Pixel coordinate grounding data
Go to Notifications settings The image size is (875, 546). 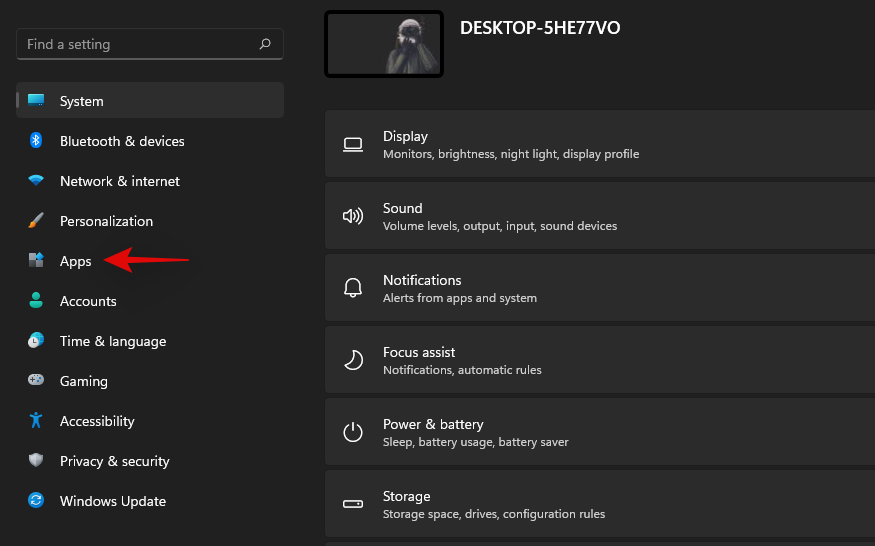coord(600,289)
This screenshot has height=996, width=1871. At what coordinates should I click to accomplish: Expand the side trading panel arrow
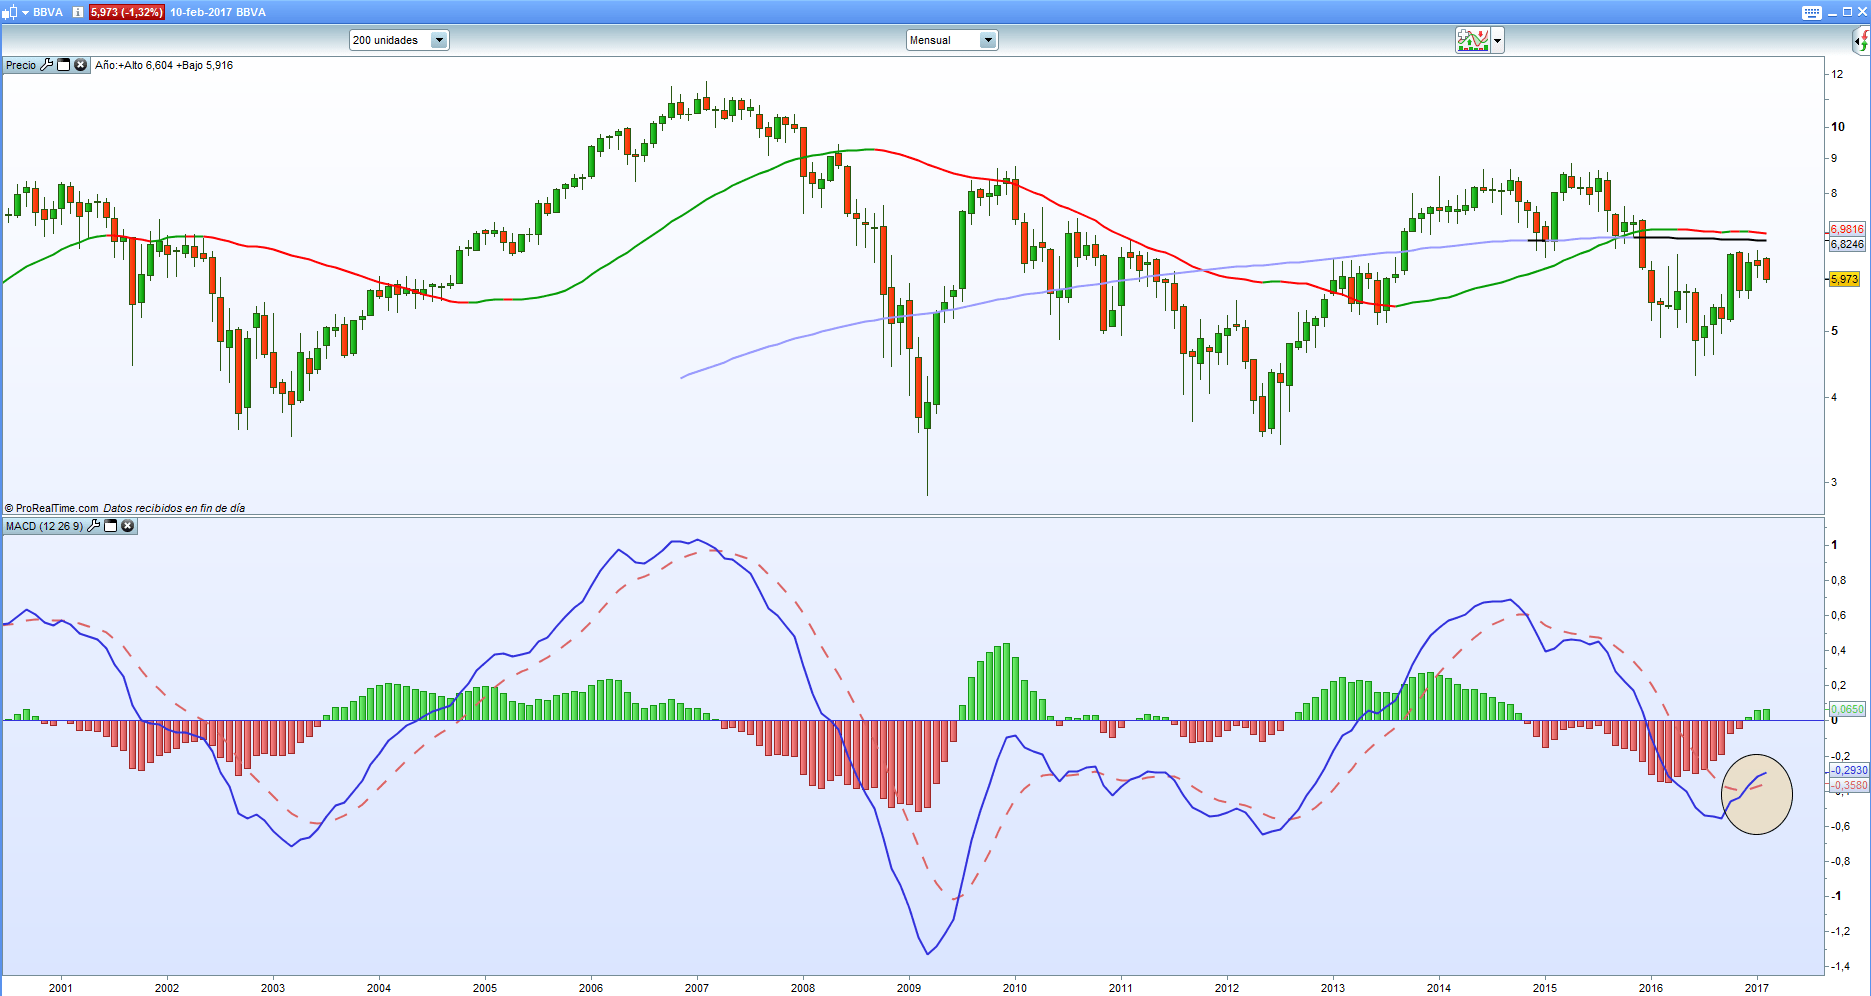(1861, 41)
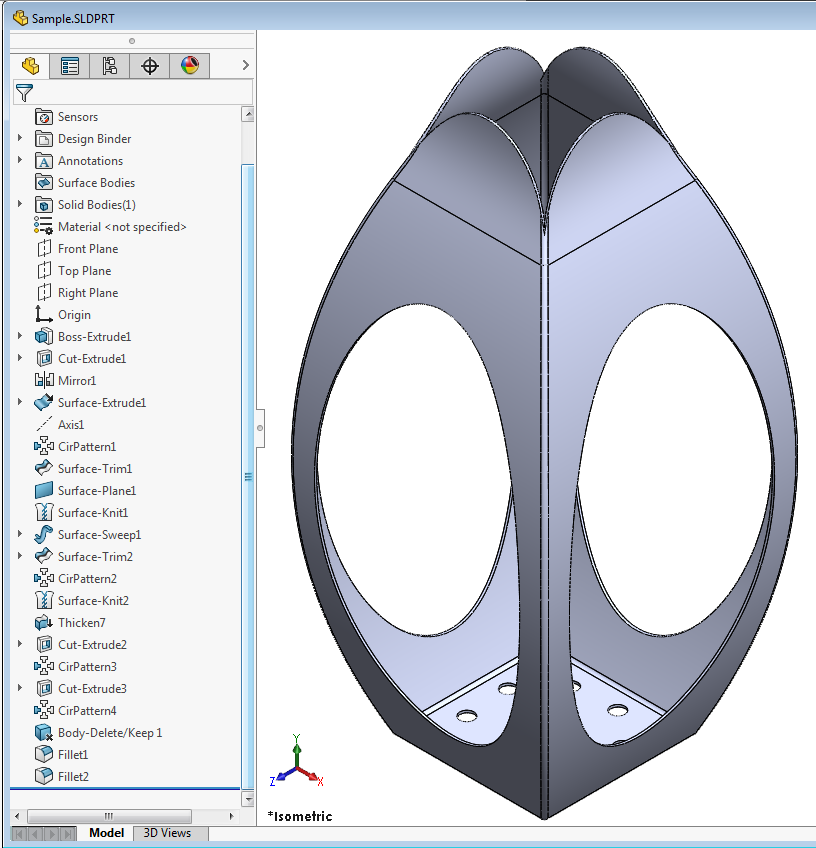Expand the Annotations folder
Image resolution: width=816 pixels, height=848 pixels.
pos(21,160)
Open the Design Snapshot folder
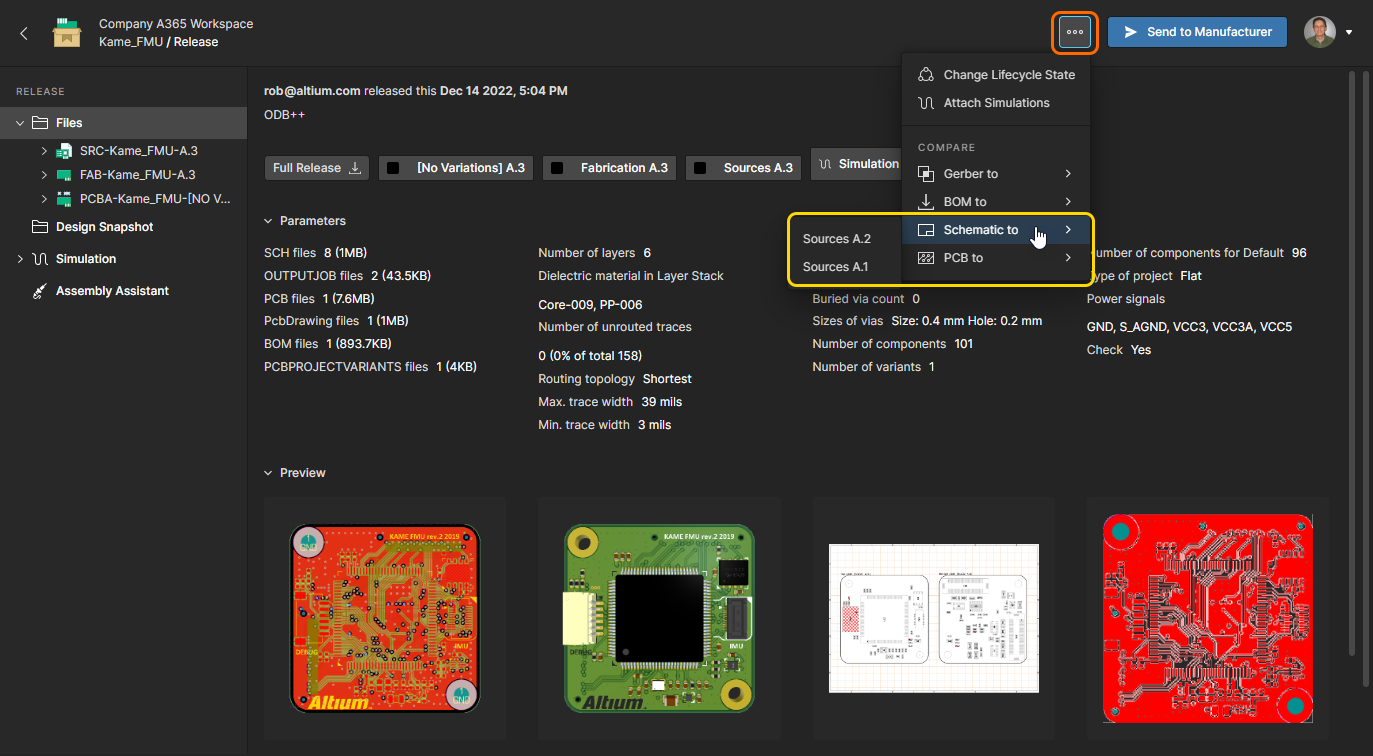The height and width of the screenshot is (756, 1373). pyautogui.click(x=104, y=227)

What is being asked: Write out exactly the lines from the one containing "This screenshot has" through the end of the records above, both included, leaving all pictures out.

Solution to the exercise:
This screenshot has height=996, width=1871. At what coordinates should I click to accomplish: Expand the side trading panel arrow
(1861, 41)
Expand the Annotations folder
Image resolution: width=816 pixels, height=848 pixels.
pos(21,160)
Open the Design Snapshot folder
The height and width of the screenshot is (756, 1373). pyautogui.click(x=104, y=227)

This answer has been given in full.